WHAT IS REQUIRED:
Look through the entries below, please, and copy every line with the word "Class".
BEGIN
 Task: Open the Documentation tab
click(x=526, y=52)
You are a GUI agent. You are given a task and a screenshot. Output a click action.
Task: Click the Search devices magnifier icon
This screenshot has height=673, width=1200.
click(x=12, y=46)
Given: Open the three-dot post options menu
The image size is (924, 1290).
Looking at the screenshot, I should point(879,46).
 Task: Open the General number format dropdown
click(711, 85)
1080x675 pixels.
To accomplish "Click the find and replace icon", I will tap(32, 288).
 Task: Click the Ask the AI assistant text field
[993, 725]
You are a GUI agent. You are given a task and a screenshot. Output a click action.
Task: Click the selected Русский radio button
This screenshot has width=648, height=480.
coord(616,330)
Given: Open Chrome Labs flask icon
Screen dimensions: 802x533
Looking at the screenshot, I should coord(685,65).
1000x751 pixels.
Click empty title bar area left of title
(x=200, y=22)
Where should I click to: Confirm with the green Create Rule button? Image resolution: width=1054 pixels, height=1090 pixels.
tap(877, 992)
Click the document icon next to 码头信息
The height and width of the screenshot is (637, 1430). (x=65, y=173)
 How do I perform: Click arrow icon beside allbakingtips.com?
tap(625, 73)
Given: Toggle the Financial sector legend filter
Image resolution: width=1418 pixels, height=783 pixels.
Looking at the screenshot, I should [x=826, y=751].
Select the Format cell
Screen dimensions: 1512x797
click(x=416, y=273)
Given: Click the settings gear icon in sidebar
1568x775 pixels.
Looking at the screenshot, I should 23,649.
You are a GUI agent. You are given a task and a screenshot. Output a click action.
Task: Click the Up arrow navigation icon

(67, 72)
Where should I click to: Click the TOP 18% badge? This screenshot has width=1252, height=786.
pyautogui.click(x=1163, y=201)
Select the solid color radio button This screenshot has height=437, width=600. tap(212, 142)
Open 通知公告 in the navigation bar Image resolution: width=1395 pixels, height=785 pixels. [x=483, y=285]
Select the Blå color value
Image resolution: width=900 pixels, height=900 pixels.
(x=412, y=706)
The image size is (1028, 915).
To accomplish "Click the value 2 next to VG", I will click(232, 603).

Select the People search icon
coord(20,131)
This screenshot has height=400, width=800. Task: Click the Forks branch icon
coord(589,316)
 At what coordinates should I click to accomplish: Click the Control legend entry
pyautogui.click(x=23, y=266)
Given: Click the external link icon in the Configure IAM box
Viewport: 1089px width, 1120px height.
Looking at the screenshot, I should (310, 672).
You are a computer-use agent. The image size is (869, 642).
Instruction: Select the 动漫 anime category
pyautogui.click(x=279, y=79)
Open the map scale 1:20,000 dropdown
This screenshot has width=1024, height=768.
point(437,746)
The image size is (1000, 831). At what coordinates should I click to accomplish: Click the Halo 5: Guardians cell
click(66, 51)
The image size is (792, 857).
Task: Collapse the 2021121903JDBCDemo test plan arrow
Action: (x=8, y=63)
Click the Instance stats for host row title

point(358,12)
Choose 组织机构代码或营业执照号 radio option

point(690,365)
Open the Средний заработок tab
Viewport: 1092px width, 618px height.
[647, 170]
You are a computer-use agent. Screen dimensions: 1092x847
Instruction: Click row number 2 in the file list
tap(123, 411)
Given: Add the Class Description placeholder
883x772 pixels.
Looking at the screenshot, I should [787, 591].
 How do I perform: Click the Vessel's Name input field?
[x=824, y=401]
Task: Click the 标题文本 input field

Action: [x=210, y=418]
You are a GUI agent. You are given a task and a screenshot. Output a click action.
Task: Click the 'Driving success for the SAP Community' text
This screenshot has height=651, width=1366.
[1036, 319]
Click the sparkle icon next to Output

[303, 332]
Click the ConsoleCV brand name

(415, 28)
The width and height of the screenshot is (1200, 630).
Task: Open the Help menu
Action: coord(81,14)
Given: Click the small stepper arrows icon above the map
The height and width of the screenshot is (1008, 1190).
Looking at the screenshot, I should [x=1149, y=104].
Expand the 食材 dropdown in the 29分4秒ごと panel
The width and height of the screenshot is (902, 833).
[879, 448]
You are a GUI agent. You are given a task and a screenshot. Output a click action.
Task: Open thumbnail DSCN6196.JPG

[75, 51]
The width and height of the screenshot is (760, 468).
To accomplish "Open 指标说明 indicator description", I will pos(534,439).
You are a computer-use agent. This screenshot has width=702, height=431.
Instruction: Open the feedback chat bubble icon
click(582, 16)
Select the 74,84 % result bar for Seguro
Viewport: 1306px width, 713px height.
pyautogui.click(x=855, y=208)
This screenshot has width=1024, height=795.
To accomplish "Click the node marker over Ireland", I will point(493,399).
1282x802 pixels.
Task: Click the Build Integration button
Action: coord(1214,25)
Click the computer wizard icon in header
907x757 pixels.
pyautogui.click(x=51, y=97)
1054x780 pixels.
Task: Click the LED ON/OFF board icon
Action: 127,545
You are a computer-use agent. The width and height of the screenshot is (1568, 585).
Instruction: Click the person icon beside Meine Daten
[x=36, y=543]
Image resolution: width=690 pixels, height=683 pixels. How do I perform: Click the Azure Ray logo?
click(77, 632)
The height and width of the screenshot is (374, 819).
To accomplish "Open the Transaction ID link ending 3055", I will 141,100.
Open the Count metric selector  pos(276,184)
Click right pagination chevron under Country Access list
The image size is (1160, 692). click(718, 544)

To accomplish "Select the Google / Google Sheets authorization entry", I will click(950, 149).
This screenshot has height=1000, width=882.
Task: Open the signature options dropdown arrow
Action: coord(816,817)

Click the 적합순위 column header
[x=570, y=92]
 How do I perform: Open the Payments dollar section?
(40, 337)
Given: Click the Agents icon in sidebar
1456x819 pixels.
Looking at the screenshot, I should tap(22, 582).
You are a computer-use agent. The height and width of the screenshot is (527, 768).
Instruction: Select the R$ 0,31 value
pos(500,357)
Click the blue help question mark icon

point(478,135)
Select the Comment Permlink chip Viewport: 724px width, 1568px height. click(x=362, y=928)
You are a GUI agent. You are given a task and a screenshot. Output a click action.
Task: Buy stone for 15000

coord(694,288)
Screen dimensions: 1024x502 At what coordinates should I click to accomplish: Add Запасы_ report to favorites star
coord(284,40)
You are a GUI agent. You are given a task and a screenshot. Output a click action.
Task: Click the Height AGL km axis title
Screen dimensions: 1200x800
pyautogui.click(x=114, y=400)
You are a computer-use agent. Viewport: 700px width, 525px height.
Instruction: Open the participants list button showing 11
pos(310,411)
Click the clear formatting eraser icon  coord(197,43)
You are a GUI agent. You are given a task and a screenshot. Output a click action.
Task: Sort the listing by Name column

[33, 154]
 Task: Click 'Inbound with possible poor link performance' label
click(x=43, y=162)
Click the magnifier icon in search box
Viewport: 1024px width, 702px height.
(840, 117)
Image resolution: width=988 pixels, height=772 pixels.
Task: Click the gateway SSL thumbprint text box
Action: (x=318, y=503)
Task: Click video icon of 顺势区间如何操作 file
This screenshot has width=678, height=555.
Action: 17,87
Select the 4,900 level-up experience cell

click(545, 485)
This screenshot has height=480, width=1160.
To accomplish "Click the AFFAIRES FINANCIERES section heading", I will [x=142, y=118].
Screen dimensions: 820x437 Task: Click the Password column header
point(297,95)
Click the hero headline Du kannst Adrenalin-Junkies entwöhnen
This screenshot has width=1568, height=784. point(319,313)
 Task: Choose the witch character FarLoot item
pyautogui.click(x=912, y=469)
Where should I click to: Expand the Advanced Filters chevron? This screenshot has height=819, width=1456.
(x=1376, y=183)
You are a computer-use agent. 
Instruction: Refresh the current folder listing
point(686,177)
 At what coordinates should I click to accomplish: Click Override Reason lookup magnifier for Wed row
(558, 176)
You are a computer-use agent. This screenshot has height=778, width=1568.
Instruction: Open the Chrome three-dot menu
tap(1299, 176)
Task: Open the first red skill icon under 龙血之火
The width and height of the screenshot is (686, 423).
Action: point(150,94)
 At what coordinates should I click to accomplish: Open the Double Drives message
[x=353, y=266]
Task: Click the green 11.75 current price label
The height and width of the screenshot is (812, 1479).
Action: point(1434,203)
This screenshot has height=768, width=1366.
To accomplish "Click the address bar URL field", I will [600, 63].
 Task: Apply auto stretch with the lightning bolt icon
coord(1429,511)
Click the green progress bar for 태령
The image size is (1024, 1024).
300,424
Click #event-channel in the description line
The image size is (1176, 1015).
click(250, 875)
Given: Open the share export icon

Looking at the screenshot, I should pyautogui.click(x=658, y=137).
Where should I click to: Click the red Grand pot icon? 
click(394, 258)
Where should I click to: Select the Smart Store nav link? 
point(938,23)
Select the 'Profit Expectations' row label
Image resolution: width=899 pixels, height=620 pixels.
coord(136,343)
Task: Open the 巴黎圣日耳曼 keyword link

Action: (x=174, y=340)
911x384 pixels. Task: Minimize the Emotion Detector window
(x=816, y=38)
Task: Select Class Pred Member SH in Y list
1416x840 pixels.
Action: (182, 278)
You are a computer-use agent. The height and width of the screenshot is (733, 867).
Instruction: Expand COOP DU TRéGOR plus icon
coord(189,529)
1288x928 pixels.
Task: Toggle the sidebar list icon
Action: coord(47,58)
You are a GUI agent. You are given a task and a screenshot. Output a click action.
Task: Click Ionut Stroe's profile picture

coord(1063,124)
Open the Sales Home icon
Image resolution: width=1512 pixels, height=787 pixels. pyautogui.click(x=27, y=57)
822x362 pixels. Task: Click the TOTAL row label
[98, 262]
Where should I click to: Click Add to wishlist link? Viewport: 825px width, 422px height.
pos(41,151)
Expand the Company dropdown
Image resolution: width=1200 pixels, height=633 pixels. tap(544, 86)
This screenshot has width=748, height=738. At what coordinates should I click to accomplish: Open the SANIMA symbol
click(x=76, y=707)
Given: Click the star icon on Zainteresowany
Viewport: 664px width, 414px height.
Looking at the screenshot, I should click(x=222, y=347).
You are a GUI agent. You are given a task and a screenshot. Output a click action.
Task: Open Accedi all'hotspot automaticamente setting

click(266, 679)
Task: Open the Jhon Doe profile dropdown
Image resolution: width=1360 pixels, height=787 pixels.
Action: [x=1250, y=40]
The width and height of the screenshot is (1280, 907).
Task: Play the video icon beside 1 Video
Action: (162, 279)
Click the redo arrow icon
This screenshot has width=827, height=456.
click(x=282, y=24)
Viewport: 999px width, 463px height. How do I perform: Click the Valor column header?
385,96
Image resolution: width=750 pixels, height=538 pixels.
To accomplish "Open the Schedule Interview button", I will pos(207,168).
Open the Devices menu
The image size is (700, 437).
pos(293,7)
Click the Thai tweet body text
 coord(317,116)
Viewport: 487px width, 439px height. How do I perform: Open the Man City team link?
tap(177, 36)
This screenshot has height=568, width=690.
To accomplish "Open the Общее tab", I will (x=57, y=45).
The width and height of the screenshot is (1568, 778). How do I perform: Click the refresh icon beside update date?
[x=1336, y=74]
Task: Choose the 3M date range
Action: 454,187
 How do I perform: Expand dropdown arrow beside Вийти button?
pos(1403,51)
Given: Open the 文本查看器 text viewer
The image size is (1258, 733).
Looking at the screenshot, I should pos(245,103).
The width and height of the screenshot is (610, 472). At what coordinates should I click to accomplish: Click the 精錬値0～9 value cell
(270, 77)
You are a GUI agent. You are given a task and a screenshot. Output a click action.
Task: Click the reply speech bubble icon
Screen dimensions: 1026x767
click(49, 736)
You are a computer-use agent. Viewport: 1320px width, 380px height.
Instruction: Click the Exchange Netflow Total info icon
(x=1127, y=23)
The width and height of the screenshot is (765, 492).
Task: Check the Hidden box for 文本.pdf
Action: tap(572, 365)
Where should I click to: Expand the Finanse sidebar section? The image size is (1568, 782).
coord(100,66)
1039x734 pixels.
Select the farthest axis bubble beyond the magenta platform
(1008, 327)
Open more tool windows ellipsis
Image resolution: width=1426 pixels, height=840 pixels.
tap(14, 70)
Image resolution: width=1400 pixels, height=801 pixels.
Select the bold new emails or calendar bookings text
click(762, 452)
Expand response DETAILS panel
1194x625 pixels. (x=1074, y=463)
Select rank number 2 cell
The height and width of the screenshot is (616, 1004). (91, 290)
END
YOUR SOLUTION:
Given: Add the Class Description placeholder
Task: Select Class Pred Member SH in Y list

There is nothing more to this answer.